Why shouldn't one have `impl Into<Result> for CommandWrapper`?

Uh, we made a wrapper around Command so we could get better errors, and... we thought it would be neat to have an

        impl trait Into<Result<Output, GitError>> {
            fn into(self) -> Result<Output, GitError> {
                let Args { inner: mut cmd, args } = self;
                let mut args = Some(args);
                cmd.output().map_err(|e| {
                    GitError::new(e, args.take().unwrap())
                }).and_then(|output| {
                    if output.status.success() {
                        Ok(output)
                    } else {
                        Err(GitError::new(output, args.take().unwrap()))
                    }
                })
            }
        }

but some ppl tried to discourage us from doing so? What are some reasons against doing this?

I think the main reason is just that it's unusual. I would define a normal method instead.

I think the reason this feels weird is because Into/From are meant to convert from one type to another without any side-effects, yet your Into implementation calls cmd.output() which has quite a noticeable side-effect.

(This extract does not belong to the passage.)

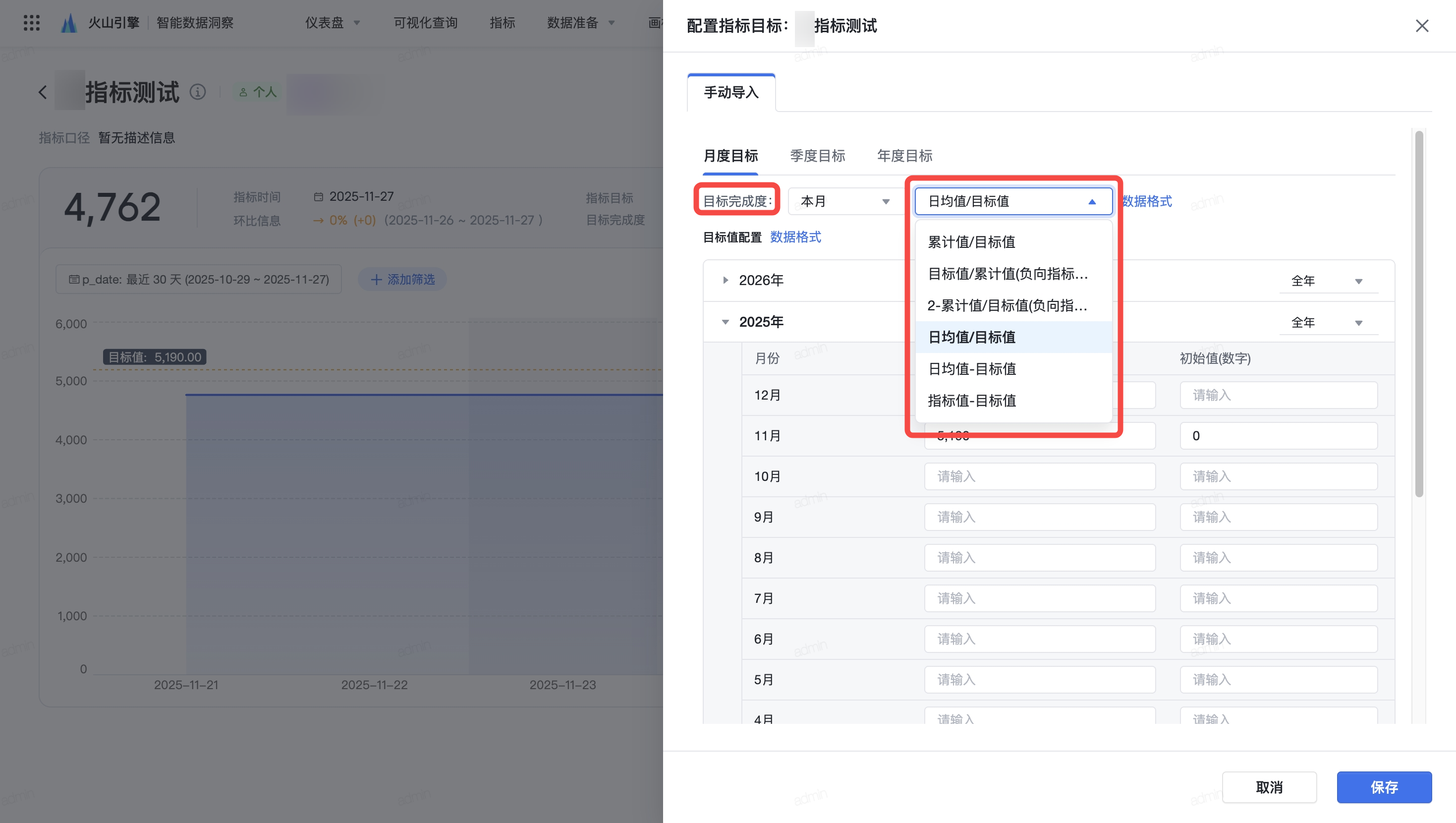1456x823 pixels.
Task: Close the 配置指标目标 panel with X
Action: click(1421, 26)
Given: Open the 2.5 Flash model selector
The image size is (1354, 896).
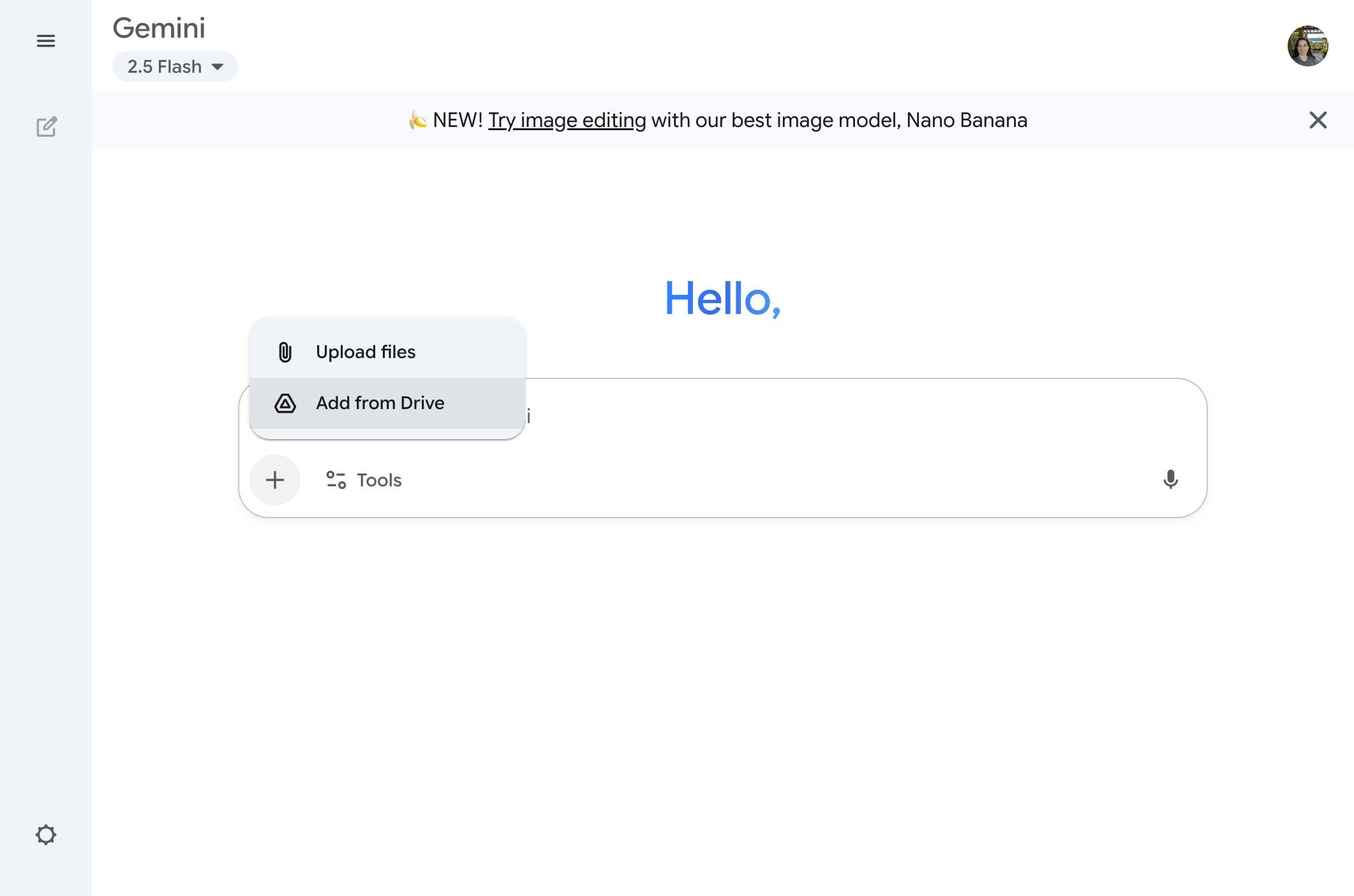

If I were doing this quite often and it got annoying I'd probably define an extension trait who's method doesn't have such connotations.

trait CommandExt {
    fn execute(&mut self) -> Result<Output, CommandError>;
}

impl CommandExt for Command {
    fn execute(&mut self) -> Result<Output, CommandError> {
        let output = self.output().map_err(|e| CommandError::DidntRun { command: format!("{:?}", self) })?;

        if output.status.success() {
            Ok(output)
        } else {
            Err(CommandError::CommandFailed { command: format!("{:?}", self), output })
        }
    }
}

#[derive(Debug)]
enum CommandError {
    DidntRun { command: String, error: std::io::Error },
    CommandFailed { command: String, output: Output },
}

(playground)

2 Likes

We guess having a method also works better with ?. Fair enough.